2013/3/17 <受難節第5主日>
「キリストわれにあり」
ローマの信徒への手紙8:1~11
牧師 大村 栄
◇「1:今や、キリスト・イエスに結ばれている者は、罪に定められることはありません」。死は罪に対する罰であり、人は死を恐れ、脅えて暮らしていたが、その死を死んだキリストが復活されたことにより、死はもはや罪の結果ではなく、新しい命への出発になった。人間はこうして「罪と死との法則から」解放されたのだ。
◇「2:キリスト・イエスによって命をもたらす霊の法則が、罪と死との法則からあなたを解放した」。「解放される」という未来形ではなく、「解放した」との過去形になっている。すでに実現したこのキリストによる無罪放免を告げ知らせるのが伝道だ。終戦の通達が信じられず、30年近くジャングルに潜んでいた兵士がいた。解放が告げられても、それを信じないならば、「罪と死との法則」と戦い続けねばならない。

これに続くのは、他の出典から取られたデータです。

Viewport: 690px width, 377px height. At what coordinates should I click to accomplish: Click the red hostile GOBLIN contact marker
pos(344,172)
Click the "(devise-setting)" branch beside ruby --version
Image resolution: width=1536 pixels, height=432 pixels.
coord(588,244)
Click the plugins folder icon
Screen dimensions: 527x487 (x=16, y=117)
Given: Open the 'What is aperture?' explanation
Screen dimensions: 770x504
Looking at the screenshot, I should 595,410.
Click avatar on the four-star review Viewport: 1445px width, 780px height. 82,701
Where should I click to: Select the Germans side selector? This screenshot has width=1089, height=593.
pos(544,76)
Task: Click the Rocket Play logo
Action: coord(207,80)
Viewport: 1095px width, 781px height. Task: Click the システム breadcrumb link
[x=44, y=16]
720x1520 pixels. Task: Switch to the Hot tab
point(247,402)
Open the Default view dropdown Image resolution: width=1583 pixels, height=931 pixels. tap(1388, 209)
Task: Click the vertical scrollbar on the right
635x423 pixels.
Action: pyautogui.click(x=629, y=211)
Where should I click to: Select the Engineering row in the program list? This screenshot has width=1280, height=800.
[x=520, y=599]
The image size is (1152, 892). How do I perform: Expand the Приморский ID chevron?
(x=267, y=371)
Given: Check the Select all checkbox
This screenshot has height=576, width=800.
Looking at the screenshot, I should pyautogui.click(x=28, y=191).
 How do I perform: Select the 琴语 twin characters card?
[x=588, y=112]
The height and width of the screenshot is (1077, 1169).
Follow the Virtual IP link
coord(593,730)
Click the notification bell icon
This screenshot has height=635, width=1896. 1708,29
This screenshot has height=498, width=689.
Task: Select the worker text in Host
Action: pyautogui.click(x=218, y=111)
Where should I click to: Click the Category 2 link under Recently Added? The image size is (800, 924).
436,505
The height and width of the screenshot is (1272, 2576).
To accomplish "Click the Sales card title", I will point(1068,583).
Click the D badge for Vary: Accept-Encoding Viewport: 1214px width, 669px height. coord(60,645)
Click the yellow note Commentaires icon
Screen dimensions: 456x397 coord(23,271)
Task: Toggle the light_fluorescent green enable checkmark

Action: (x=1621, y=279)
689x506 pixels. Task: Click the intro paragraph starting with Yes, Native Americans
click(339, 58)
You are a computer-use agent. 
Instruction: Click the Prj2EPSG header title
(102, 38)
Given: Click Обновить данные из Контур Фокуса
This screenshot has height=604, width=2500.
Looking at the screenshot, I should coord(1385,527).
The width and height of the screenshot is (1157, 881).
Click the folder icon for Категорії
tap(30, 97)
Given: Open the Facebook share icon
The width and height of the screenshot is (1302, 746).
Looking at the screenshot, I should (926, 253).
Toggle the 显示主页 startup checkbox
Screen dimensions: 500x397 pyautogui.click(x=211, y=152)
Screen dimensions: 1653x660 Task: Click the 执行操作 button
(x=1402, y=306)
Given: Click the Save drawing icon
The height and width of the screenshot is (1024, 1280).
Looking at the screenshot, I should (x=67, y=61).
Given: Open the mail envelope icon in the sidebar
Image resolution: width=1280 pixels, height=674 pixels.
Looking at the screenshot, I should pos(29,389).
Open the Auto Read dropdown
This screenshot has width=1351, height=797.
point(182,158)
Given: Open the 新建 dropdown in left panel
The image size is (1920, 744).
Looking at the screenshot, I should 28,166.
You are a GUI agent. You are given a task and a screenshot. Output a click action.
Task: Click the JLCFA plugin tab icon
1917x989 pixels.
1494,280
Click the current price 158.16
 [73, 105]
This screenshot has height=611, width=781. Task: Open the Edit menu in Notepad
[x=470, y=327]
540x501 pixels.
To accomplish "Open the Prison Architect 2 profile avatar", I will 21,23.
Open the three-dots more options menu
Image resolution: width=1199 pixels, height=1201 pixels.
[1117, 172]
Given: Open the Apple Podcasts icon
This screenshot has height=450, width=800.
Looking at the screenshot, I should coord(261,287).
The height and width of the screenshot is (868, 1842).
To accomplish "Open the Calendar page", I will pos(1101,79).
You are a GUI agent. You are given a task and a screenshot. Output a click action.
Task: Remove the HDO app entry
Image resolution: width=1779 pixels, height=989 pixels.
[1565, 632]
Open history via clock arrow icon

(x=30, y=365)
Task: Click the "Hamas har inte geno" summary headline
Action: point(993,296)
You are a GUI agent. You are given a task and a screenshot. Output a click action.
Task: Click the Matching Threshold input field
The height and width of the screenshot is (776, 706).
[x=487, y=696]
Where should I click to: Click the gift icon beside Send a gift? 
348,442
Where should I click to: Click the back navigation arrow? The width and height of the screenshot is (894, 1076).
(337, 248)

◇死/それよりも怖ろしいものがある/死に切れぬ不信だ/これ以上の怖れがあろうか/死ぬるまでに/死をよろこび迎えるだけの信仰が出来ぬこと/これにました怖れがあろうか(八木重吉)
◇「3a:肉の弱さのために律法がなしえなかったことを、神はしてくださった」。肉の弱さを持つ人間にはなしえなかった罪からの解放を、神がキリストにおいて実現して下さった。私たちはそれを受け入れるだけである。基督が解決しておいてくれたのです/ただ彼の中へはいればいい/彼につれられてゆけばいい(八木重吉)
◇だが私たちは「すでに」救いは実現していると思いつつも、克服できない不安が多くある。これは「肉」と「霊」の葛藤と言えよう。「6:肉の思いは死であり、霊の思いは命と平和であります」。八木重吉の言う「死をよろこび迎えるだけの信仰」を養う聖霊が内に宿り、それによって霊的な命を生きる人のことを、「1:キリスト・イエスに結ばれている者」と言うのだ。「(キリスト)につれられてゆけばいい」と重吉が言うように、キリストを持ち歩く者ではなく、キリストに持ち運ばれる者、まさにキリストのもの(キリスト者)として生涯を生きよう。